Nicole asked not to be identified by last name. She said her HOPE funding was approved in mid-December, but nothing has been paid. She said her water was disconnected once, then turned back on after a HOPE program supervisor called the company.

“My landlord has continued to send me messages demanding payment that I don’t have, and I don’t know what to do,” Nicole said. “I have contacted the (HOPE) caseworker many times, but they have no answer and no resolution as to when my agreement might be funded.”

“I am in dire straits,” Nicole said in an email. “Trying to keep our heads above water but I don’t know what to do next.”

State data not shared with local assistance programs

The HOPE program pays up to six months rent for people who meet various qualifications, including an income cap at 80 percent of their area’s median income.

It’s one of a handful of rental assistance programs that popped up during the pandemic in North Carolina, but it’s the largest by far. Wake County has a sister program, with about $15 million in funding.

Wake’s housing agency brought in Telamon, a nonprofit based in Raleigh but with operations in 11 states, to run its program. To avoid double-dips, Telamon said it sent its applicant data to the state’s HOPE program about a month ago, expecting the state to do the same.

“Haven’t gotten anything back,” Telamon President and Chief Executive Suzanne Orozco said. “At this point, I’ve kind of given up on that.”

Orozco said some of the people who applied through Wake County’s program told caseworkers they’d expected to get help from HOPE, but reached out when a check didn’t come.

“I don’t want to throw them under the bus,” Orozco said, “because we’re still crawling out from under a stack of applications ourselves.”

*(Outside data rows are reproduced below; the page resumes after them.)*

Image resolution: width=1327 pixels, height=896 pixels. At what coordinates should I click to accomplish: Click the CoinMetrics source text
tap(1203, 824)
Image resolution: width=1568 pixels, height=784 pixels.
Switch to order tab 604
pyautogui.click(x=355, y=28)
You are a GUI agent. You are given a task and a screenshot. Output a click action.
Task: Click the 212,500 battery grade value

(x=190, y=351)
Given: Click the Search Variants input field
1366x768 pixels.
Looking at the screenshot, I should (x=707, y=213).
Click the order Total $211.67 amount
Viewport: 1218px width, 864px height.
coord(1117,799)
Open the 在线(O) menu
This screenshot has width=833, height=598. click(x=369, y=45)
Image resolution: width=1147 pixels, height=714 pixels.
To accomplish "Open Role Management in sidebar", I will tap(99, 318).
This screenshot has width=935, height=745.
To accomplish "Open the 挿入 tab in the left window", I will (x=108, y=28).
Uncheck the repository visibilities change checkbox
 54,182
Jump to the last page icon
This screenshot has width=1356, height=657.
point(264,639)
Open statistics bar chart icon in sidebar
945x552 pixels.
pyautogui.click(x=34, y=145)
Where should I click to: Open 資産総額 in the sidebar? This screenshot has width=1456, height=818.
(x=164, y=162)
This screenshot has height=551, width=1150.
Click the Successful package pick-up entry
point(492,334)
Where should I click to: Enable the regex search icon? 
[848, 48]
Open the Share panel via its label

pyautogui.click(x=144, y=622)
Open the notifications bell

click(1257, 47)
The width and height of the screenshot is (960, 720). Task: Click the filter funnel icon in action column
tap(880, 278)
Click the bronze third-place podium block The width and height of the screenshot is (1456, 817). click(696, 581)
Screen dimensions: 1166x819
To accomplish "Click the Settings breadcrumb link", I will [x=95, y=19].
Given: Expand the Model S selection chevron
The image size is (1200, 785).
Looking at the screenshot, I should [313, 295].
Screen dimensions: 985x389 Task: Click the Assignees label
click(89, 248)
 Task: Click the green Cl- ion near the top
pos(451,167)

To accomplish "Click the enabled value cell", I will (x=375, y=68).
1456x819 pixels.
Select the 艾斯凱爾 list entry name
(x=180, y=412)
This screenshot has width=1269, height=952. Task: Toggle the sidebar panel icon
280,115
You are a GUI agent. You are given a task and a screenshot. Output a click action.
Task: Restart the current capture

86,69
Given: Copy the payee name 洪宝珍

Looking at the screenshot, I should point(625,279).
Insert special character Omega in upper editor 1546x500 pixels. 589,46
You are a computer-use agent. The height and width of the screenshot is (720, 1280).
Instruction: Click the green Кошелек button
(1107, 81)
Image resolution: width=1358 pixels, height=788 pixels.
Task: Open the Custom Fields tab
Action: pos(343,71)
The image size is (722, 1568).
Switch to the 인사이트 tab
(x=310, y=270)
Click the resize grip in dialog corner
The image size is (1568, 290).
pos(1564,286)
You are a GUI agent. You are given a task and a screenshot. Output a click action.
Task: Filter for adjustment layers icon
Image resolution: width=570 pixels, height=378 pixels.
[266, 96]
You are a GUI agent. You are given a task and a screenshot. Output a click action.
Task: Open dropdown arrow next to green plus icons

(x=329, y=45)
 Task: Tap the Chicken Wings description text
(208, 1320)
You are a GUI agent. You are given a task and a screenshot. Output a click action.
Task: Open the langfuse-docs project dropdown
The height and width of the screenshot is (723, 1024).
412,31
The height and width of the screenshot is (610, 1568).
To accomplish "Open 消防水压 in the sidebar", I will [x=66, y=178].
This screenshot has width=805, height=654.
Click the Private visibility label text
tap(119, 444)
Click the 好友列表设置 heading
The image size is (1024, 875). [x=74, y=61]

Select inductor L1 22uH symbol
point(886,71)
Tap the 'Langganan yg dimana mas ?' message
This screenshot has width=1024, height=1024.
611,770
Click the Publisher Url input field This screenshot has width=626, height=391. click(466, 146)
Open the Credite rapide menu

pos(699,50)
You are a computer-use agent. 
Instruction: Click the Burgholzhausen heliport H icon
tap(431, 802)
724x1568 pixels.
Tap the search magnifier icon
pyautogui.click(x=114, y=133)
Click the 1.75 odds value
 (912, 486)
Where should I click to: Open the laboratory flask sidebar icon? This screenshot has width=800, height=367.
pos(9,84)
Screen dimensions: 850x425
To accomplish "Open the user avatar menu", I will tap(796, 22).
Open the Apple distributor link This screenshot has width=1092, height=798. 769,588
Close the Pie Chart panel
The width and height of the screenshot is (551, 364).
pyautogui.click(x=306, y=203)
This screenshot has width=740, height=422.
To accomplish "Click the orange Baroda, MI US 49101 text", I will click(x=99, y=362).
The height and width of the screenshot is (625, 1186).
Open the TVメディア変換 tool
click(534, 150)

Asked about the failure to share data, a spokeswoman for the Office of Recovery and Resiliency said last week that the state “initiated the data sharing agreements with entitlement communities and is executing on those agreements now that rent awards and utility awards are being finalized.”

Both the state and local assistance programs are about to get massive cash infusions from the federal government. The current programs were built from broad coronavirus funding that Congress approved last spring. But in December, Congress passed another stimulus bill, and this one had money earmarked specifically for rental assistance.

North Carolina’s share is about $700 million, with nearly $550 million flowing through the state and the rest broken up among the state’s largest local governments, which will run their own programs. The state is still awaiting final guidance from the U.S. Treasury for just how the program will work, but because of the way Congress wrote the stimulus bill, it will have different rules than the current HOPE program.

Hogshead said her agency is ready to take the reins of the larger effort.

“We have improved our process, and we’ve learned along the way,” she said.

Not everyone is convinced, and lobbyists for landlords and other industry groups have the ear of at least some members of the General Assembly, who could redirect the money to other groups to run a similar program.

“This is a mess from what people in the Legislative Building have been telling me,” said Rep. John Szoka, R-Cumberland. “The question I’m trying to answer for myself … can we fix it good enough to get the money to the people who really need it?”

Telamon's president, Orozco, said the state approached them about managing the new, larger program.

"When I heard the number, I was just like, 'We don’t have that capacity,'" she said. "There was just no way."